Task prompt: Copy each line of the material in which the word "computer" appears.

BEGIN

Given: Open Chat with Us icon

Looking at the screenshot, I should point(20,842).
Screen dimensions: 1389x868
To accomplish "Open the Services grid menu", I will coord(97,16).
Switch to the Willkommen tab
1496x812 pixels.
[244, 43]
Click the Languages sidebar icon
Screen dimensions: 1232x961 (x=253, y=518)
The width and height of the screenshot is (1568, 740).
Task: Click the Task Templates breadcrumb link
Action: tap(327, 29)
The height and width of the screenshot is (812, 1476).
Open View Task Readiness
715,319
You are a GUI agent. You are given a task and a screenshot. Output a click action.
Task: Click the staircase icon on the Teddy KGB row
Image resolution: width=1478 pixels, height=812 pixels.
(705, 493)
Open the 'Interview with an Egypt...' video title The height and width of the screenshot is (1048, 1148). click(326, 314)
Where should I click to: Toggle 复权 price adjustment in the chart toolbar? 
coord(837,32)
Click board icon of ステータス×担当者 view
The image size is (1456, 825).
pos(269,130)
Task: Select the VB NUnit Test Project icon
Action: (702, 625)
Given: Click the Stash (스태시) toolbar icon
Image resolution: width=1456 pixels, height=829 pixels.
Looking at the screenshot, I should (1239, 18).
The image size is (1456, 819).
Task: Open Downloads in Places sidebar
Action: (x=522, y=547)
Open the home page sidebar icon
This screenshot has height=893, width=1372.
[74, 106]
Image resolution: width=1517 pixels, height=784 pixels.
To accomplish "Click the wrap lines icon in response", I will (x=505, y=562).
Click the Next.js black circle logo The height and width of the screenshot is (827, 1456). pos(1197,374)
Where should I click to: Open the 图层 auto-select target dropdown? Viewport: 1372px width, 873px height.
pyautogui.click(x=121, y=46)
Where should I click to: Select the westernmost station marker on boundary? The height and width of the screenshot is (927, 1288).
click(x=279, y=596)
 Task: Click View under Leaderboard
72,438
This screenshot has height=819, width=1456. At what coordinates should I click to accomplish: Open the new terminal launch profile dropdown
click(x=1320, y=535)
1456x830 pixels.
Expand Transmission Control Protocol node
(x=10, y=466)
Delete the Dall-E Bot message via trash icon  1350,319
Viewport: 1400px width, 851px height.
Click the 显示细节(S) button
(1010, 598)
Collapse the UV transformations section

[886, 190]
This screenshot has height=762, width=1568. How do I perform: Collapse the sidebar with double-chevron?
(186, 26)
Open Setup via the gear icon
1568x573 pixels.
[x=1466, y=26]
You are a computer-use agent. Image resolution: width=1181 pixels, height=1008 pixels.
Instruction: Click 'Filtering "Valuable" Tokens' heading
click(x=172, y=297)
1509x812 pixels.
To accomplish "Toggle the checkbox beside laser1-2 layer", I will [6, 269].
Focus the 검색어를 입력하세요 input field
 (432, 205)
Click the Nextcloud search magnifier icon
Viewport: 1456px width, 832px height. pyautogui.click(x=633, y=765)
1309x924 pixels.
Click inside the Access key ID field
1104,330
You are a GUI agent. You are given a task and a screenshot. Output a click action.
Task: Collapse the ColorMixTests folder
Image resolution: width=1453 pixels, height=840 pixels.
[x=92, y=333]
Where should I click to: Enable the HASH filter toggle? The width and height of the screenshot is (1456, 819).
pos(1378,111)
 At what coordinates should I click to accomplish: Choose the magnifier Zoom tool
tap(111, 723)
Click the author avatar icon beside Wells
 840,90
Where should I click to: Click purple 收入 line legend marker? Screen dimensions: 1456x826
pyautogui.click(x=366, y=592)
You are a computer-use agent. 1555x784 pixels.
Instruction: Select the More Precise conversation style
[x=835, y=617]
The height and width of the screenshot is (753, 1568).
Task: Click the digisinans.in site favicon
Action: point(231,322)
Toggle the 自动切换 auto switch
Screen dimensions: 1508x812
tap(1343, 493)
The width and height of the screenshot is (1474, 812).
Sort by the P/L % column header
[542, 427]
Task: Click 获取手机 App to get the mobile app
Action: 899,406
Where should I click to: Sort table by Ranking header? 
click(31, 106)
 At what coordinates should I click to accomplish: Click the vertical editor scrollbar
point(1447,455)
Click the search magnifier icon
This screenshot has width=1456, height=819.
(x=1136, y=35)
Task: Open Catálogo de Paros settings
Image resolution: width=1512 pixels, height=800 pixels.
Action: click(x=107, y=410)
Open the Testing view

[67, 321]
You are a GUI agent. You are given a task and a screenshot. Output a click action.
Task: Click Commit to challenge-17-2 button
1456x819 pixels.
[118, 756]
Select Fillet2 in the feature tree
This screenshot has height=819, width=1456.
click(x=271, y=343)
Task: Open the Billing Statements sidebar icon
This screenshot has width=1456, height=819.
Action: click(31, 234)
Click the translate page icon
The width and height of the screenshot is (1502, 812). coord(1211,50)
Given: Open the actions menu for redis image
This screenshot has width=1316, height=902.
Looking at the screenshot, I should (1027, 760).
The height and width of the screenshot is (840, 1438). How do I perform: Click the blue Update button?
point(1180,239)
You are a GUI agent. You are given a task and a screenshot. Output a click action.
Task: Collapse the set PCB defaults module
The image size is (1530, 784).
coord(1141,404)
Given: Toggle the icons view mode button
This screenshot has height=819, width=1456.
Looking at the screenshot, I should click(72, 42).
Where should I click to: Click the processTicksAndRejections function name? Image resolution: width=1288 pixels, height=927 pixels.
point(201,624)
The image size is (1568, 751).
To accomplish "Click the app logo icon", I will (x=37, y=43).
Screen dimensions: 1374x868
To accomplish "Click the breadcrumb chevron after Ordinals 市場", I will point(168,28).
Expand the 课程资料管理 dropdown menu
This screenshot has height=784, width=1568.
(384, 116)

END

Written answer:
You are a computer-use agent. Image resolution: width=1181 pixels, height=1008 pixels.
You are a computer-use agent. 1555x784 pixels.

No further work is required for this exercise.